Getting Started

To use Skyline in your project, you need to first write an entry point file, which is a regular Python file that describes how your model is created and trained. See the Entry Point section for more information.

Once your entry point file is ready, navigate to your project's root directory and run:

skyline interactive path/to/entry/point/file

Then, open up Atom, execute the Skyline:Toggle command in the command palette (Ctrl-Shift-P on Ubuntu, ⌘-Shift-P on macOS), and hit the "Connect" button that appears on the right.

To shutdown Skyline, just execute the Skyline:Toggle command again in the command palette. You can shutdown the interactive profiling session on the command line by hitting Ctrl-C in your terminal.

You can also toggle Skyline using the Atom menus: Packages > Skyline > Show/Hide Skyline.

Virtual Environments

To analyze your model, Skyline will actually run your code. This means that when you invoke skyline interactive, you need to make sure that your shell has the proper environments activated (if needed). For example if you use virtualenv to manage your model's dependencies, you need to activate your virtualenv before starting Skyline.

Usage Statistics: Skyline collects usage statistics in order to help us make improvements to the tool. If you do not want Skyline to collect usage statistics, you can disable this functionality through Skyline's package settings in Atom (Atom > Settings/Preferences > Packages > Skyline > Settings).

Projects

To use Skyline, all of the code that you want to profile interactively must be stored under one common directory. Generally, this just means you need to keep your own source code under one common directory. Skyline considers all the files inside this common directory to be part of a project, and calls this common directory your project's root directory.

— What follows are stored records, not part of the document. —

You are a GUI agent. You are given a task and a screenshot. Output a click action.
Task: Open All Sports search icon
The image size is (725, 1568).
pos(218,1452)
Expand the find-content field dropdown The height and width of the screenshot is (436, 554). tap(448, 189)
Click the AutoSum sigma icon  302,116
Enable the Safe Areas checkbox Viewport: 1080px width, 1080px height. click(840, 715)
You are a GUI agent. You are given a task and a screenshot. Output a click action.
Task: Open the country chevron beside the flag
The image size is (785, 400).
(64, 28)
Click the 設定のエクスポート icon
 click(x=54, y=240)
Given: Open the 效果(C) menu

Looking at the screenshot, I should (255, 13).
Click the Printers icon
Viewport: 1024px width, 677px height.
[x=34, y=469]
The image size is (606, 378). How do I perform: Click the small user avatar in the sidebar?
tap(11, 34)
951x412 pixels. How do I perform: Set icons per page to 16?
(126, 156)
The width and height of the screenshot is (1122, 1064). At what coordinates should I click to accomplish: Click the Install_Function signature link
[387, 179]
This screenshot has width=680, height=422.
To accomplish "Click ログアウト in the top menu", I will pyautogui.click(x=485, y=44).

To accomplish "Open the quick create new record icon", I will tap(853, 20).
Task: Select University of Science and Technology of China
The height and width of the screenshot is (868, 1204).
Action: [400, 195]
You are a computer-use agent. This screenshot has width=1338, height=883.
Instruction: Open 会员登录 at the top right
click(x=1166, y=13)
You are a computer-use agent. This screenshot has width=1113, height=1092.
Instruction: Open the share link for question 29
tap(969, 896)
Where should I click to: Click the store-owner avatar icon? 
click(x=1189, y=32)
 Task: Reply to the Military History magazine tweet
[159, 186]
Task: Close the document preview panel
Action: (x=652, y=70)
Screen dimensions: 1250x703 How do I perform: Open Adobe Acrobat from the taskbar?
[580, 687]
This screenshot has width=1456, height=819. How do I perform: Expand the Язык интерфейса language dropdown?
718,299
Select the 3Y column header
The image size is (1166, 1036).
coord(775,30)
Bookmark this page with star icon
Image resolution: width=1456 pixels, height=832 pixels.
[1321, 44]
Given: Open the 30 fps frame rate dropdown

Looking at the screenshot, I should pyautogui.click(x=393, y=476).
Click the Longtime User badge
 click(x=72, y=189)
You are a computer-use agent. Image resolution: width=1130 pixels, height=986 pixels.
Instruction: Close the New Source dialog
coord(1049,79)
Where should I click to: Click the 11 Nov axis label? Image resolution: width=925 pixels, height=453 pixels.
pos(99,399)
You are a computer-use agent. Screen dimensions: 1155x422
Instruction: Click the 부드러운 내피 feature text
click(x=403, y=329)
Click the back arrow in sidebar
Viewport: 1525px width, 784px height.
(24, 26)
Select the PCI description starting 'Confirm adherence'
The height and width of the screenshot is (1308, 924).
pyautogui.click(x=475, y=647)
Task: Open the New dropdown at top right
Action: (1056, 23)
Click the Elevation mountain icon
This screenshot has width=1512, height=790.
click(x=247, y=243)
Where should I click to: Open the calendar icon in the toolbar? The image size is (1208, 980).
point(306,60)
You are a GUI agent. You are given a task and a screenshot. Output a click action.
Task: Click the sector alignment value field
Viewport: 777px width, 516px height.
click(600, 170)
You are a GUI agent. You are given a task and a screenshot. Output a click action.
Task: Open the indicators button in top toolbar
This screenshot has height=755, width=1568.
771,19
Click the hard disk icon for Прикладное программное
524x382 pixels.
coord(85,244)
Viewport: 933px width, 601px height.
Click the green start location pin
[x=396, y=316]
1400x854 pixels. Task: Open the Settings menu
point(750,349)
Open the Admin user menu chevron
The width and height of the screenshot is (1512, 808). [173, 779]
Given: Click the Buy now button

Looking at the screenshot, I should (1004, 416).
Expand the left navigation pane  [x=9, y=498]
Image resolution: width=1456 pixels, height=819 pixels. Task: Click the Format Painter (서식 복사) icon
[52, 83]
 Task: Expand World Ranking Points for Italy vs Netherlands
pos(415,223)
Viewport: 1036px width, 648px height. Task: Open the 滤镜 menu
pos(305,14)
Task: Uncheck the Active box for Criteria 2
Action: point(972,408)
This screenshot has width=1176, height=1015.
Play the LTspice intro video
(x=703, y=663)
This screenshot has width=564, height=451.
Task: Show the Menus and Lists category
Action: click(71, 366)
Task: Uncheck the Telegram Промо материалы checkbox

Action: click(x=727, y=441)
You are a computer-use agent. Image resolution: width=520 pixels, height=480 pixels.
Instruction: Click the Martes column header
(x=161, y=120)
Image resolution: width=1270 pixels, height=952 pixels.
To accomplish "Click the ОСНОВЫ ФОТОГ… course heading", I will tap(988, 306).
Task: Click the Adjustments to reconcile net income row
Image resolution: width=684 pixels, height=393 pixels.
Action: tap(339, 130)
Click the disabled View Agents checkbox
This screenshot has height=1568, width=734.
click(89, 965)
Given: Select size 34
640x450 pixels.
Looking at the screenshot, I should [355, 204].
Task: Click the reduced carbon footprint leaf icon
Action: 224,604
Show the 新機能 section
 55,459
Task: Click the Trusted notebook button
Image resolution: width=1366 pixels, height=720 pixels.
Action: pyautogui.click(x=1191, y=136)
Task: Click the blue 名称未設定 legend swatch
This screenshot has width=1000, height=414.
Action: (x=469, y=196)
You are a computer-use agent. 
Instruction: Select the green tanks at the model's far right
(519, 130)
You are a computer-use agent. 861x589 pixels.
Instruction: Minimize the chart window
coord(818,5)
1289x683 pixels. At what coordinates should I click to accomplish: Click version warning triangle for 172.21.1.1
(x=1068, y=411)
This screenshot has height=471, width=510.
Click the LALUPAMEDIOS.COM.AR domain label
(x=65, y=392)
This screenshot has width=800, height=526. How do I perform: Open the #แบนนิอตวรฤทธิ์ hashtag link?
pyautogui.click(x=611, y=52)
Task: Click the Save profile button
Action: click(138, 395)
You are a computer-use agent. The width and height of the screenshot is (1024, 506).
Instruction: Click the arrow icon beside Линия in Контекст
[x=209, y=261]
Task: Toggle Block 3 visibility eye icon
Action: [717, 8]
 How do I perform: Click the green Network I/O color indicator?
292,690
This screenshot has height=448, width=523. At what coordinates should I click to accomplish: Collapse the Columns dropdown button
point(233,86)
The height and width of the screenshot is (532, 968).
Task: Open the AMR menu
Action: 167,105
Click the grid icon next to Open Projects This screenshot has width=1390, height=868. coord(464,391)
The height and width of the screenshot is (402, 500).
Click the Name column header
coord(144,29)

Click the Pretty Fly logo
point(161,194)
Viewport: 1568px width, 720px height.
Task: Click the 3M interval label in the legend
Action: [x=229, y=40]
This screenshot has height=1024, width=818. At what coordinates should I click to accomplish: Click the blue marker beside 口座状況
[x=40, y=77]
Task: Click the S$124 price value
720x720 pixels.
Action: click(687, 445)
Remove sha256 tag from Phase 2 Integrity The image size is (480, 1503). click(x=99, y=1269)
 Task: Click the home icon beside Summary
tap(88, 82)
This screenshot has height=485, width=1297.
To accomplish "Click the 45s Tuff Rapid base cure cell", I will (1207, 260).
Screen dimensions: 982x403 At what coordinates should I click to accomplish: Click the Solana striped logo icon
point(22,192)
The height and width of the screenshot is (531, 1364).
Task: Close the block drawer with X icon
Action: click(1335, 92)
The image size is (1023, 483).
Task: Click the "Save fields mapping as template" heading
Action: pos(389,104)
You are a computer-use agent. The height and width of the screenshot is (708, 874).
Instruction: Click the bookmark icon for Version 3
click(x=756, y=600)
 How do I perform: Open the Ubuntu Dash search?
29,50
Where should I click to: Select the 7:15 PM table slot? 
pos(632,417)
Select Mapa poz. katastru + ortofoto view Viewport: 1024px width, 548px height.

When starting a Skyline interactive profiling session, you must invoke skyline interactive <entry point> inside your project's root directory.

Entry Point

Skyline uses an entry point file to learn how to create and train your model. An entry point file is a regular Python file that contains three top-level functions:

  • skyline_model_provider
  • skyline_input_provider
  • skyline_iteration_provider

These three functions are called providers and must be defined with specific signatures. The easiest way to understand how to write the providers is to read through an example.

Example

Suppose that your project code is kept under a my_project directory:

my_project
├── __init__.py
└── model.py

and your model is defined in model.py:

model.py
import torch.nn as nn
class Model(nn.Module):
def __init__(self):
super().__init__()
self.conv = nn.Conv2d(in_channels=3, out_channels=6, kernel_size=3)
self.linear = nn.Linear(in_features=387096, out_features=10)
def forward(self, input):
out = self.conv(input)
return self.linear(out.view(-1, 387096))

One way to write the entry point file would be:

entry_point.py
import torch
import torch.nn as nn
from my_project.model import Model
class ModelWithLoss(nn.Module):
def __init__(self):
super().__init__()
self.model = Model()
self.loss_fn = nn.CrossEntropyLoss()
def forward(self, input, target):
output = self.model(input)
return self.loss_fn(output, target)
def skyline_model_provider():
# Return a GPU-based instance of our model (that returns a loss)
return ModelWithLoss().cuda()
def skyline_input_provider(batch_size=32):
# Return GPU-based inputs for our model
return (
torch.randn((batch_size, 3, 256, 256)).cuda(),
torch.randint(low=0, high=9, size=(batch_size,)).cuda(),
)
def skyline_iteration_provider(model):
# Return a function that executes one training iteration
optimizer = torch.optim.SGD(model.parameters(), lr=1e-3)
def iteration(*inputs):
optimizer.zero_grad()
out = model(*inputs)
out.backward()
optimizer.step()
return iteration

One important thing to highlight is our use of a wrapper ModelWithLoss module. Skyline only provides breakdowns for operations that run inside the module returned by the model provider. We included the loss function in this wrapper module to have Skyline include it in the breakdown. We could have also placed the loss function call in the iteration function.

You can place these provider functions either in a new file or directly in model.py. Whichever file contains the providers will be your project's entry point file. In this example, we defined the providers in a separate file called entry_point.py inside my_project.

Suppose that my_project is in your home directory. To launch Skyline you would run (in your shell):

cd ~/my_project
skyline interactive entry_point.py

Skyline will then start a profiling session and will launch Atom. To start profiling, hit the Connect button that appears in the sidebar.